I feel that some kind of formalisation of the reasons for blocking (either on item or on list level) could be very useful. This would ease the efforts for node maintainers to implement sensible defaults (e.g. copyrighted content we do not serve nor store, but strong violent material does not even enter the DHT). It could also facilitate granularity, transparency and accountability, as the Bad Bits precedent suggests that various kind of blocked content risks ending up in just one list.

This all or nothing type of blocking has a severe creep from going to moderation towards censorship. I imagine a scenario where 1 or 2 parties provide lists which then the majority of node maintainers follow, applying the strongest possible blocking behaviour for everything just to be on the save side.

To bring this down to earth; for ipfs-search.com we want to tell people when content is filtered because of DCMA-complaints (e.g. chilling effects) but in cases of actually illegal content we want to leave it out altogether. Similarly, I can imagine that node maintainers might not want to publicly serve copyrighted content but they might be happy to have it in their DHT and perhaps even their store, whereas they might strongly reject even relaying information about somebody POV'ing a massacre.

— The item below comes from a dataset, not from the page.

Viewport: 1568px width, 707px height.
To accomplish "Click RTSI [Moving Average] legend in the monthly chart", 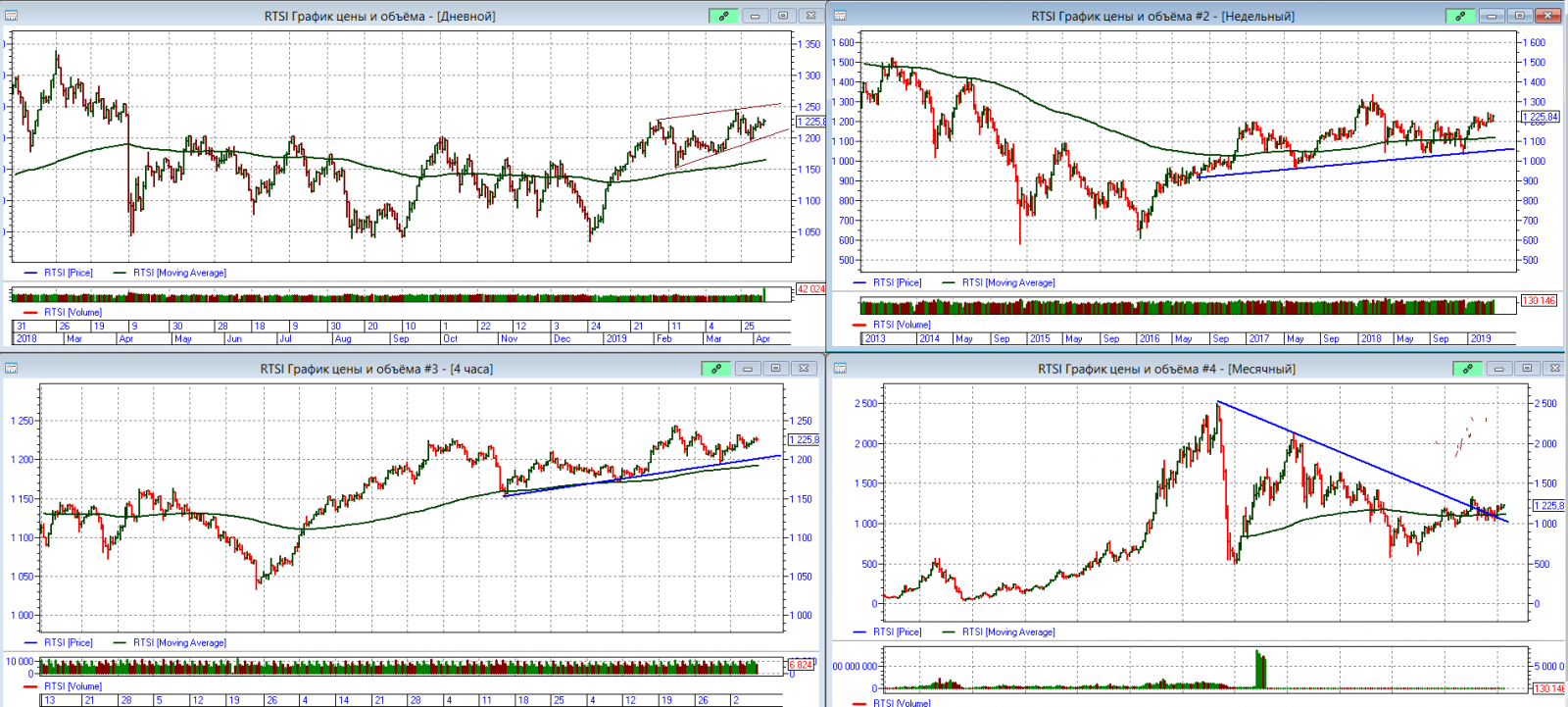I will tap(1008, 632).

mathew-cf · 2022-11-10T18:59:57Z

IPIP/0298-denylists-for-ipfs-nodes-and-gateways.md

+}
+
+type Entry struct {
+  Type Int # Type of the content string. Refer to CID_V1, ABSOLUTE_PATH, PARTIAL_PATH, SHA256_CID_V1


using multihash instead of CID here could help prevent content blocks from being circumvented by changing the base or codec. Additionally, it could remove the need of explicitly specifying SHA256_CID_V1. Relates to this comment https://github.com/ipfs/specs/pull/340/files#r1018935560

Agree with the multihash.
I feel having the sha256_multihash still make sense, as the hash query is specific to how IPFS handles block query at the moment. There is no reason to tie the list specification to this, or add complexity downstream about the hashing method for the hash.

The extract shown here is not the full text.